Francisella tularensis poses considerable public health risk due to its high infectivity and potential for bioterrorism. Francisella-like lipoprotein (Flpp3), a key virulence factor unique to Francisella, plays critical roles in infection and immune evasion, making it a promising target for therapeutic development.
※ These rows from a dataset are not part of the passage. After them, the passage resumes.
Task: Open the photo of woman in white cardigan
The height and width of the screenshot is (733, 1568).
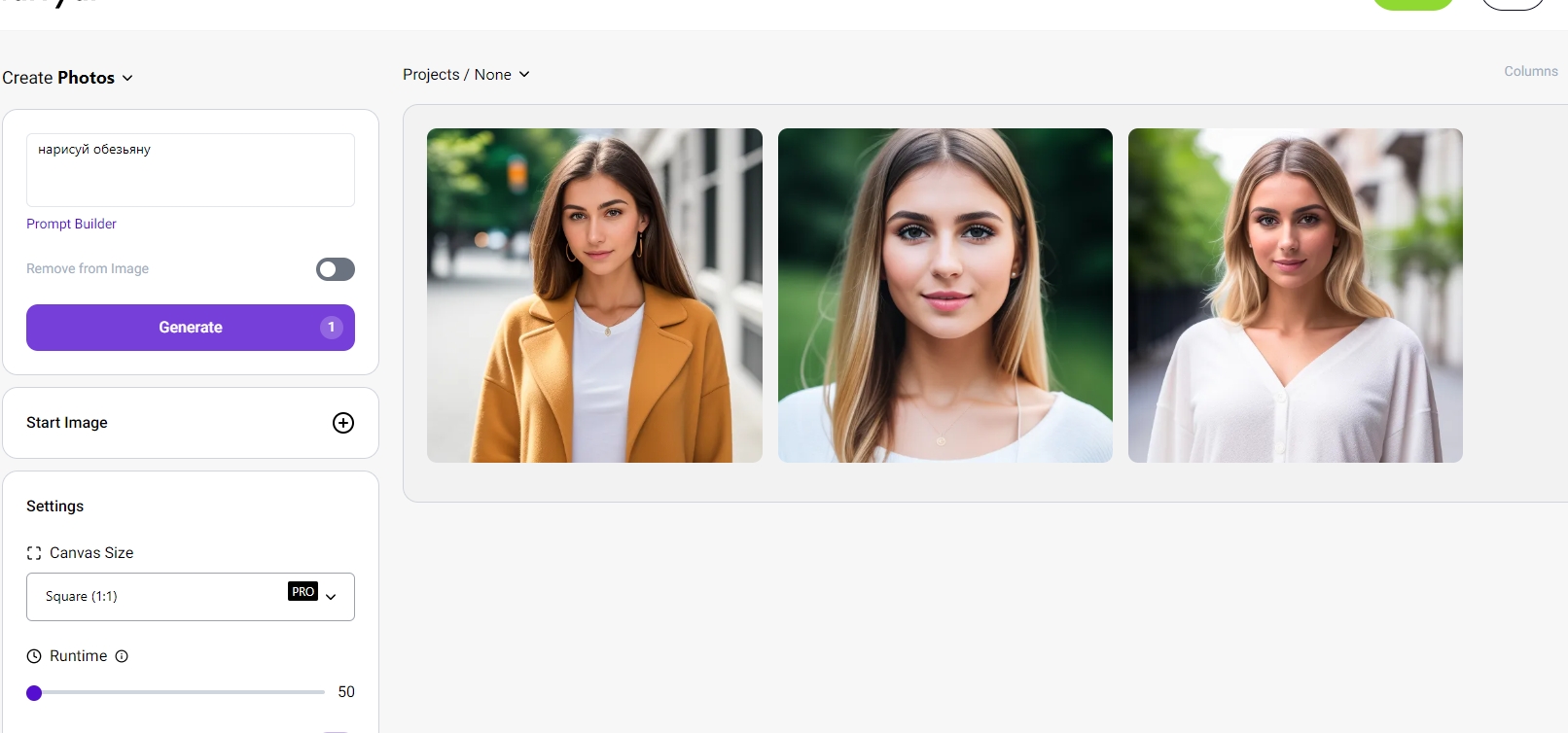Action: point(1295,296)
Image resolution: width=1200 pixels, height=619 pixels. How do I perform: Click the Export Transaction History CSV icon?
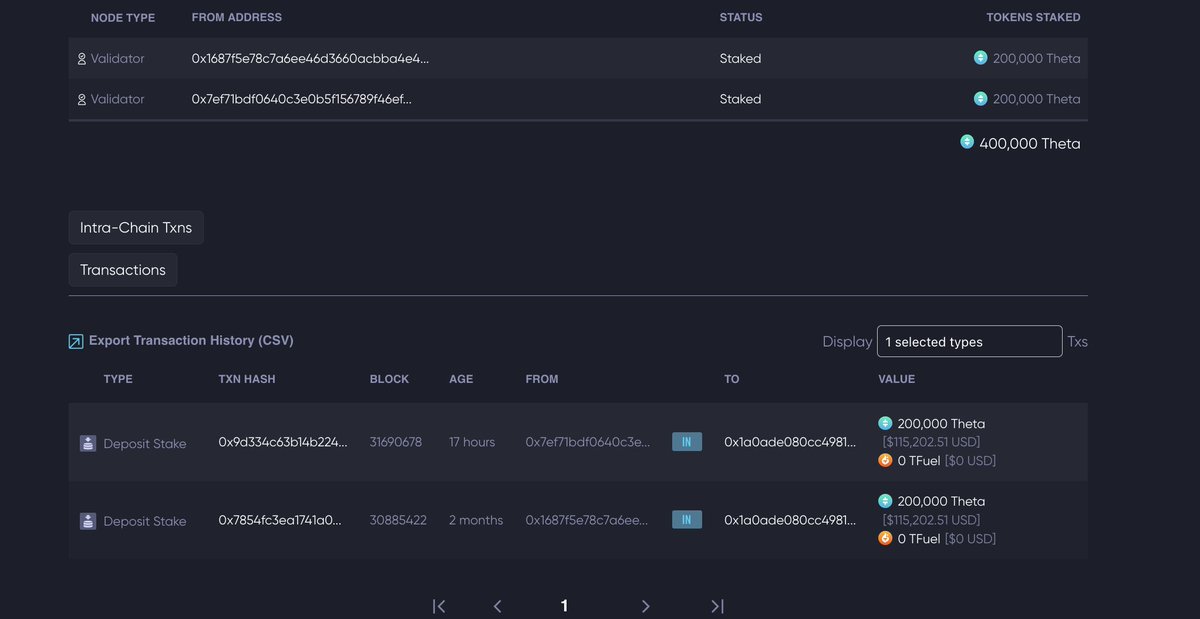tap(75, 341)
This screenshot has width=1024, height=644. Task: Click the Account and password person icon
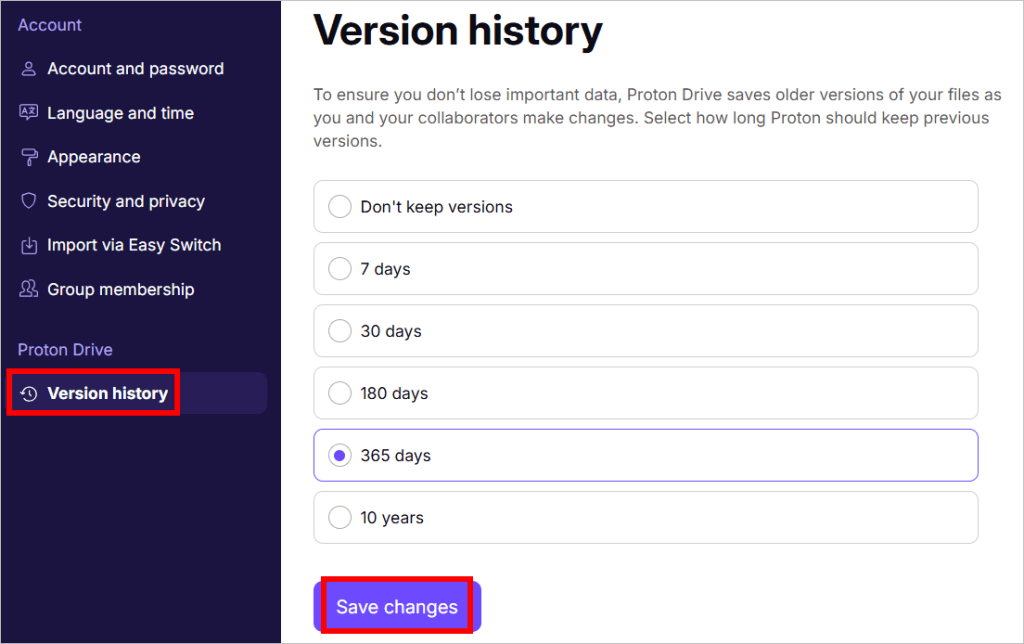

However, the lack of well-defined binding pockets and structural information on native interactions has hindered structure-guided ligand discovery against Flpp3. Here, we used a combination of physics-based and deep-learning methods to design high-affinity miniprotein binders targeting two distinct sites on Flpp3. We identified four binders for site I with binding affinities ranging between 24-110 nM. For the second site, an initial binder showed a dissociation constant (KD) of 81 nM, and subsequent site saturation mutagenesis yielded variants with sub-nanomolar affinities. Circular dichroism confirmed the topology of designed miniproteins. The X-ray crystal structure of Flpp3 in complex with a site I binder is nearly identical to the design model (C root-mean-square deviation: 0.9 [A]). These designed miniproteins provide research tools to explore the roles of Flpp3 in tularemia and should enable the development of new therapeutic candidates.